Kejriwal was on a talk-show hosted by Karan Thapar on CNN-IBN on August 20, where he argued frenetically that he had the right to represent his political point of view in any manner thought appropriate. When asked about the damage caused to the representative processes of democratic politics – in even the imperfect form practised in India – he repeatedly made the effort to distinguish between the “people” and parliament. Clearly, in his imagination, India's parliament is elected by aliens from outer space. And a gathering at Ramlila Maidan in Delhi, spectators to an uninformed old man’s decision to deny himself all nourishment for an indefinite length of time, counts for more than all the history and precedent that has gone into the construction of Indian democracy.
Worries about excessive concentration of powers are batted away by Team Anna. The process of judicial review enshrined in the Indian Constitution, they say, would be applicable in any matter decided by the JLP. This would be the final guarantee against an abuse of power by a monstrously empowered JLP. Yet it does not take too long to realise that this is simply begging the question. If it all finally comes down to the judiciary, that should be the focus of attention. Judicial reforms and the various means of making the institution more accountable, should really be where public attention is directed. And similarly with the agencies of the political executive and the legislature.
Anybody reasonably familiar with the history of India’s constitutional democracy, would realise that a JLP as conceived by Team Anna would be the worst possible response to its ills. Against the imperative of deepening representative processes and allowing greater room for the expression of opinions by all, the JLP draft conceives of a rigid, hierarchical structure, armed with extraordinary powers. It aims to create a body straddling the realms of the formation of law, its implementation and oversight, seeking a vantage point from which it would coerce and intimidate every other institution into compliance. It does not take more than one reading of the JLP draft -- and a basic familiarity with preceding variants -- to see that it is conceived in monumental ignorance of basic constitutional principles and processes. Fundamentally, the JLP draft is about a belief in messianic deliverance from the difficulties that ordinary people today face.
Waters will not part before this messiah
Investment in this messiah is almost guaranteed to fail, since the waters are not going to part before him. The trek to the promised land will likely be interrupted by basic constitutional difficulties. Legislative bodies will question the JLP's intrusive jurisdiction and seek a better way of codifying their privileges, rather than surrender to the powers of this newly minted constitutional body. Judicial benches will reject the conceits of the council of the wise that seeks to impose its frenetic moralism on established procedures. And the political executive will retain all the necessary means to thwart the JLP's quixotic tilting against windmills.

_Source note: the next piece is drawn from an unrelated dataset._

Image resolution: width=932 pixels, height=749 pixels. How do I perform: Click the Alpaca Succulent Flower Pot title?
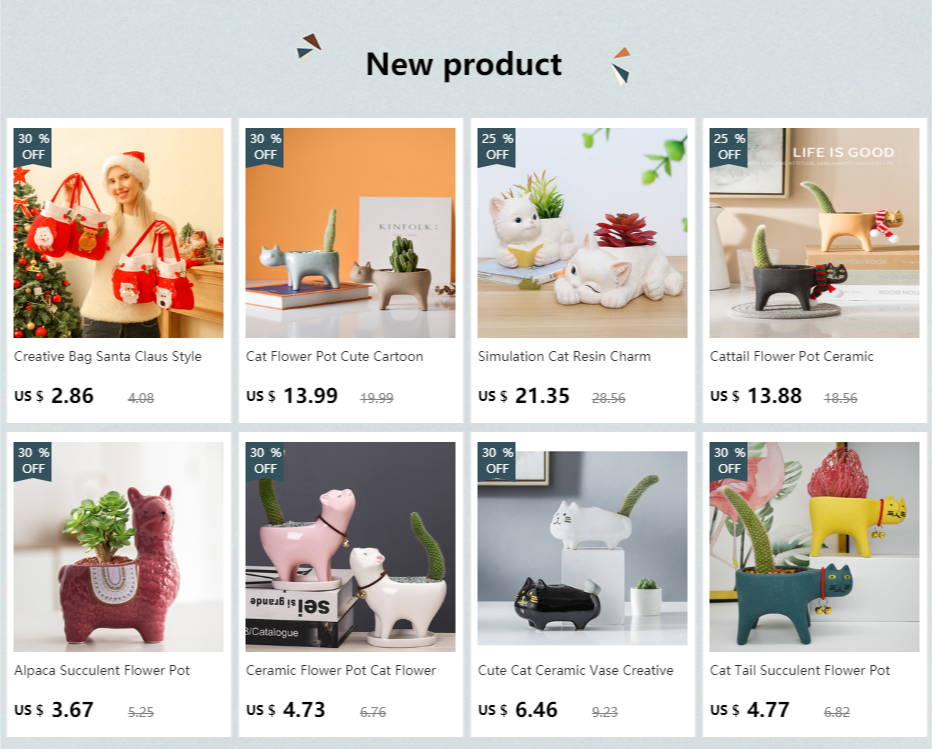tap(102, 671)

Team Anna's supposed revolution has laid the pathway towards a collapse of constitutionalism, since the response of its ardent flock to the reality of failure is unlikely to be either thoughtful or constructive. A JLP that performs in accordance with the Team Anna script would guarantee not salvation from corruption, but political gridlock. And that would be the most optimistic forecast, since the alternative could well be the worst form of political despotism.